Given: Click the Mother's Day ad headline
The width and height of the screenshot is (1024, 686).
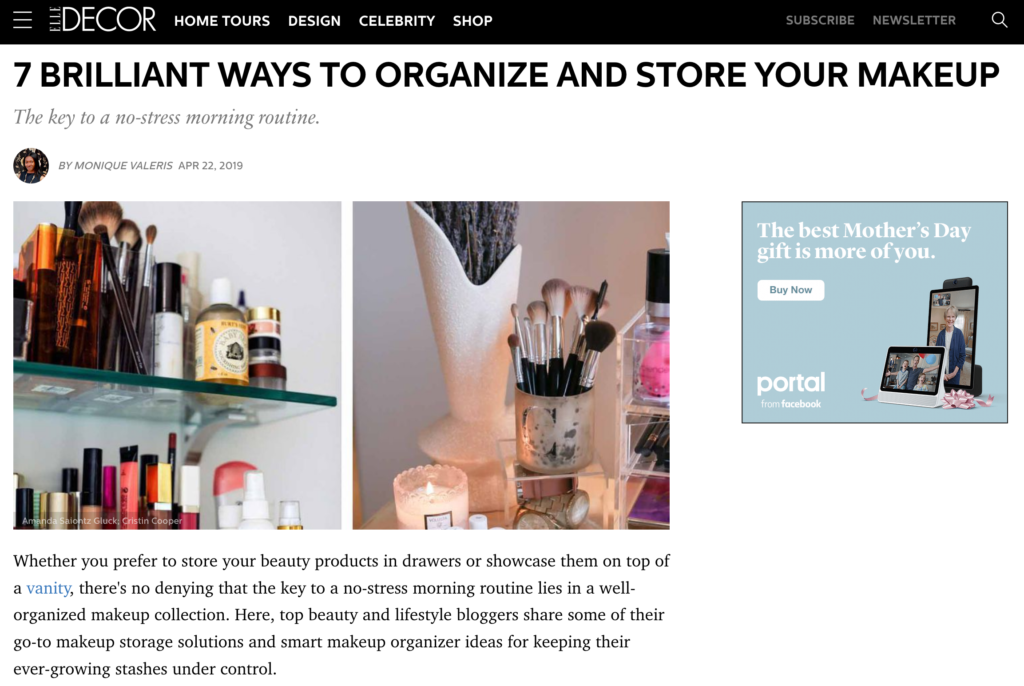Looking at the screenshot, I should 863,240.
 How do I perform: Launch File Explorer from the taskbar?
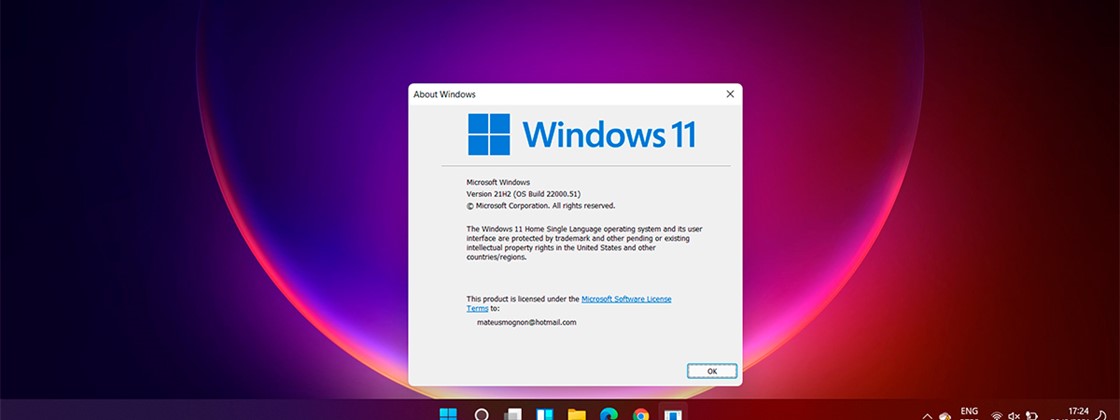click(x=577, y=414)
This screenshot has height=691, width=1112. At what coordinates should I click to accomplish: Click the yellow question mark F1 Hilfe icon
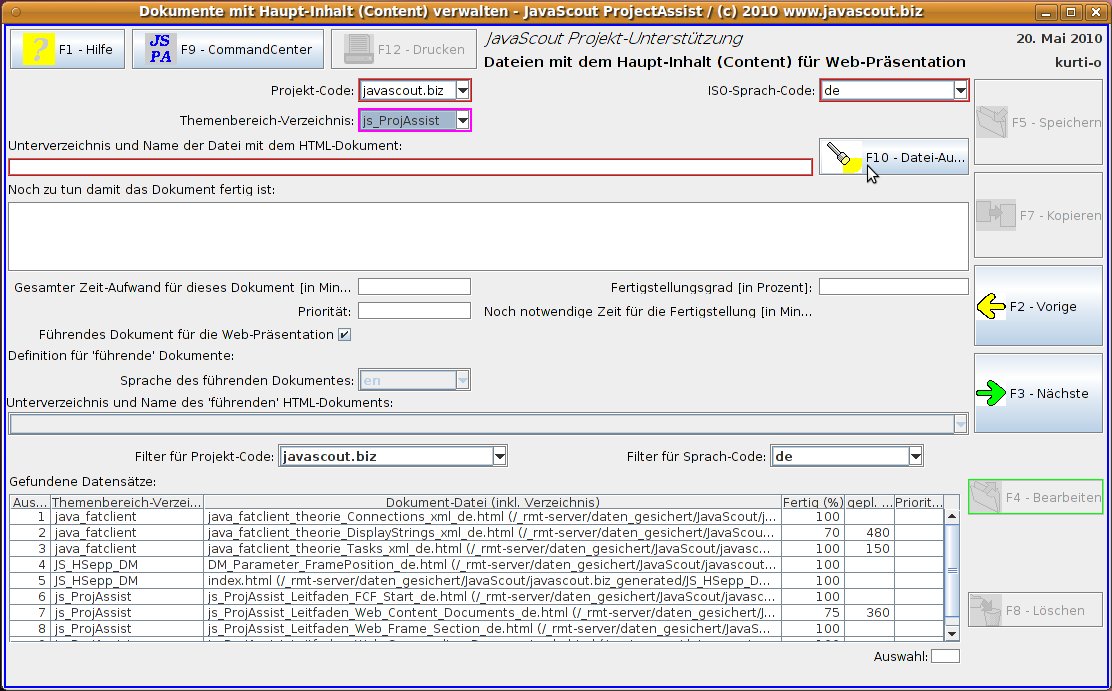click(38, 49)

• WORK TASK:
Write the records out exactly, dropping every image.

• ANSWER TO THE PROBLEM:
Given: Click the Mother's Day ad headline
The width and height of the screenshot is (1024, 686).
Looking at the screenshot, I should 863,240.
 How do I perform: Launch File Explorer from the taskbar?
click(x=577, y=414)
This screenshot has height=691, width=1112. At what coordinates should I click to accomplish: Click the yellow question mark F1 Hilfe icon
click(38, 49)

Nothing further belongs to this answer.